La porta scricchiola.

Spalanco gli occhi non appena la sento, sicuro di trovare un intruso nella stanza, ma quando mi guardo attorno non c'è nessuno. Beth continua a dormire beata, segno che non deve aver sentito nulla, ma un brutto presentimento si fa strada per la mia testa.
Mi giro verso la sveglia che segna le due di notte e mi alzo per studiare la stanza nei minimi particolari. Niente cassetti aperti e tutti gli oggetti sono al loro posto, quindi nessuna effrazione.
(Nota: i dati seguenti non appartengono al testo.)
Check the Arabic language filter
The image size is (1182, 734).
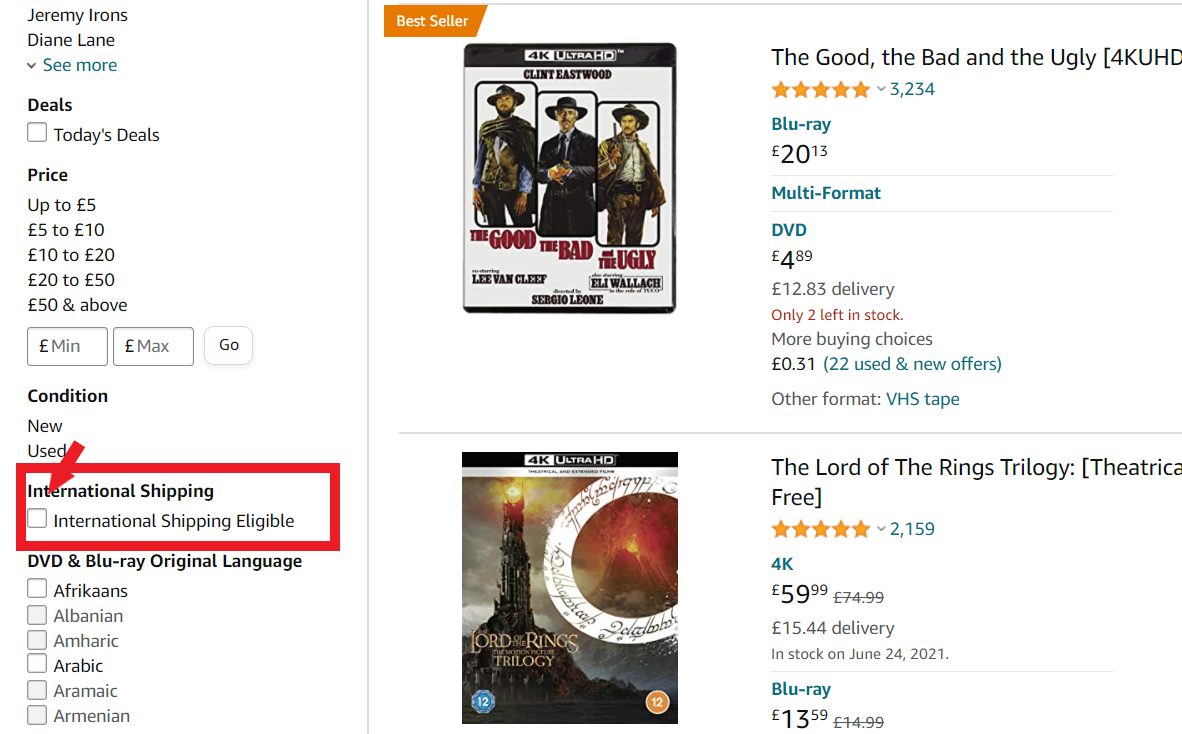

Una corrente d'aria fresca mi schiarisce le idee: deve essere stato il vento a muovere la porta.

Mi avvicino alla finestra per chiuderla, notando sul cassettone due fogli piegati a metà.
Che strano, quando sono andato a dormire non c'erano.
Li prendo e li osservo: che sia qualcosa da parte di Tasya per ringraziarci della lista dei desideri? Con un sorriso stampato in volto apro uno dei due, notando che si tratta di una lettera dedicata a me. Inizio a leggerla, ma ogni parola aumenta il battito del mio cuore e per poco non mi fa vomitare. La lascio cadere a terra e prendo quella per Annabeth.
Corro verso di lei e la risveglio, sentendo il fiato sempre più corto. «Tasya, è Tasya» dico, nel panico. «Vuole uccidersi.»
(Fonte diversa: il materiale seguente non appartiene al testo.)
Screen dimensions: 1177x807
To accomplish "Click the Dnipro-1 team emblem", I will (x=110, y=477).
Mi strappa la lettera dalle mani e la legge, con occhi sgranati. Mentre va a svegliare gli altri, io penso a un luogo dove potrebbe essere andata. Deve essere per forza in casa, la sua cecità, per fortuna, non può averla fatta andare troppo lontano.
In lontananza sento Kol urlare e solo ora, concentrandomi, riesco a udire dell'acqua scrosciare nel bagno.
Un lampo mi attraversa la mente, facendomi capire come ha intenzione di uccidersi.

Corro verso il bagno. Non appena arrivo davanti alla porta, i piedi rimangono inzuppati nell'acqua che fuoriesce. «Tasya!» urlo, cominciando a dare colpi alla porta. La spalla, dopo tre tentativi, inizia a farmi male, così decido di fermarmi e provare a parlarle. «Tasya, ti prego, rispondi. Apri la porta.»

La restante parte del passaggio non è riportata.